CASE NO. 4639 CRB-8-03-3

COMPENSATION REVIEW BOARD

WORKERS’ COMPENSATION COMMISSION

MARCH 12, 2004

NOEL SCHENKEL

CLAIMANT-APPELLANT

CROSS-APPELLEE

v.

RICHARD CHEVROLET, INC.

EMPLOYER

and

UTICA MUTUAL INSURANCE CO.

INSURER

RESPONDENTS-APPELLEES

CROSS-APPELLANTS

APPEARANCES:

The claimant was represented by Neil Johnson, Esq., AAAA Legal Services, 96 Webster Street, Hartford, CT 06114.

The respondents were represented by Mark H. Pearson, Esq., Mullen & McGourty, Counselors at Law, 60 Trumbull Street, New Haven, CT 06510.

These Petitions for Review from the February 25, 2003 Finding and Award/Dismissal of the Commissioner acting for the Eighth District were heard September 26, 2003 before a Compensation Review Board panel consisting of the Commission Chairman John A. Mastropietro and Commissioners James J. Metro and Stephen B. Delaney.

OPINION

JOHN A. MASTROPIETRO, CHAIRMAN. The claimant and the respondents have each petitioned for review from the February 25, 2003 Finding and Award/Dismissal of the Commissioner acting for the Eighth District. Though their claims of error differ, both parties challenge certain credibility determinations that were made by the trier, as well as his application of the law to the facts found in this case. On the claimant’s appeal, we affirm in part, finding error only with regard to the claimant’s entitlement to interest on unpaid permanency. We also clarify certain language that was used in denying any future request for benefits by the claimant. With regard to the respondents’ appeal, we remand for further findings on the issue of apportionment.

The claimant suffered an accepted compensable back injury on June 16, 2000, that occurred while lifting a tire. A prior back injury dated August 29, 1995 had resulted in an approved stipulation specifying an 18% permanent partial disability. To date, the claimant has undergone three back surgeries, the most recent being a fusion procedure on January 21, 2001. Following the February 21, 2003 formal hearing, the trial commissioner credited only part of the claimant’s testimony. He found that the claimant was significantly amplifying his symptoms, and was not persuaded that the claimant remained totally disabled beyond November 4, 2002. However, the trier did find that Dr. Krompinger, a treating physician, linked the claimant’s disability, medical prescriptions, and other treatment modalities to the June 16, 2000 injury. The trier relied on Dr. Krompinger’s diagnosis of the claimant’s temporary total and partial disability claims through the November 4, 2002 maximum medical improvement date. Findings, ¶ e. He also approved Dr. Krompinger’s medical bills and his prescriptions for medication, pain management, and a health club membership, as they constituted reasonable and necessary treatment through November 4, 2002.
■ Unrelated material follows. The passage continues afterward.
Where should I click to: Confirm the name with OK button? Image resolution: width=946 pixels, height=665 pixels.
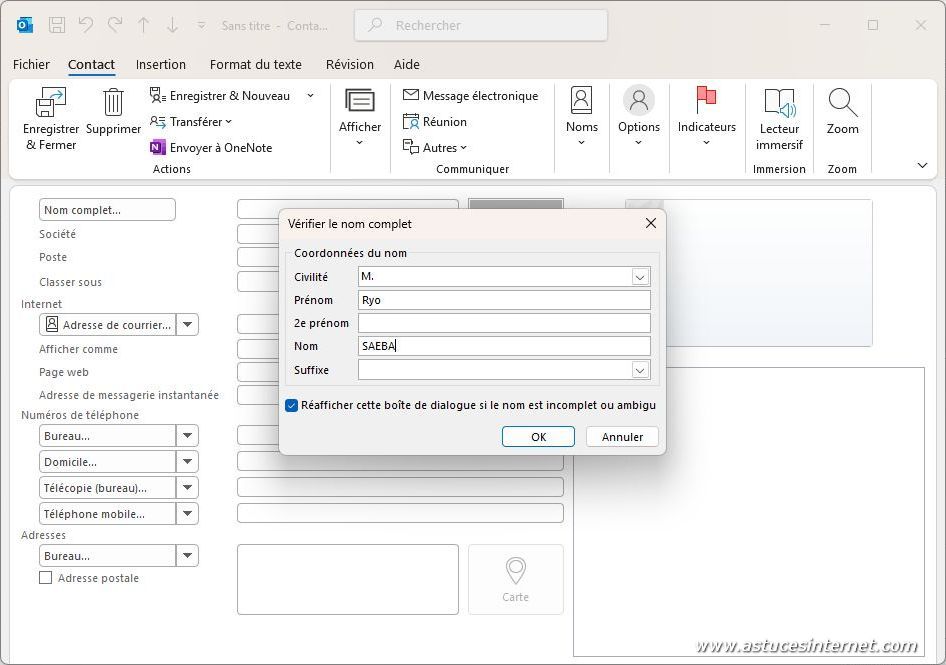coord(538,437)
Effective as of that date, the trier confirmed a Form 36 that had been approved by an earlier commissioner. No further benefits were awarded other than a prescription for Elavil, which medication had been recommended by Dr. Druckemiller, a § 31-294f commissioner’s examiner. Dr. Druckemiller reported on August 21, 2002 that the claimant had reached maximum medical improvement for the June 2000 injury, and that no additional medical treatment was needed other than an attempt to alleviate symptoms with the aforementioned Elavil. The trier specifically stated that the claimant would be eligible for no future temporary disability benefits or medical treatment, and that he was entering his award “with prejudice.” Findings, ¶ j.

With respect to a permanent partial disability percentage, the trier rejected Dr. Druckemiller’s 20% rating on the ground that he had incorrectly noted a prior 12% of the back for previous herniations and surgeries. Dr. Krompinger had awarded the claimant an 18% permanent partial disability prior to the June 2000 injury. The trial commissioner proceeded to adopt Dr. Krompinger’s diagnosis of a 38% permanent partial disability of the lumbar back, with the respondents being entitled to a credit for the 18% that had already been paid on account of the 1995 injury. Both the claimant and the respondents have filed petitions for review from the trier’s ruling.

CLAIMANT’S APPEAL

The claimant argues on appeal that the trier erred by finding that he was no longer totally disabled, by failing to find that he suffered from incurable imbecility or mental illness within the meaning of § 31-307(c), by failing to award interest on permanency pursuant to § 31-295(c), and by finding that the claimant no longer required medical treatment other than the prescription of Elavil—and would not require such treatment in the future.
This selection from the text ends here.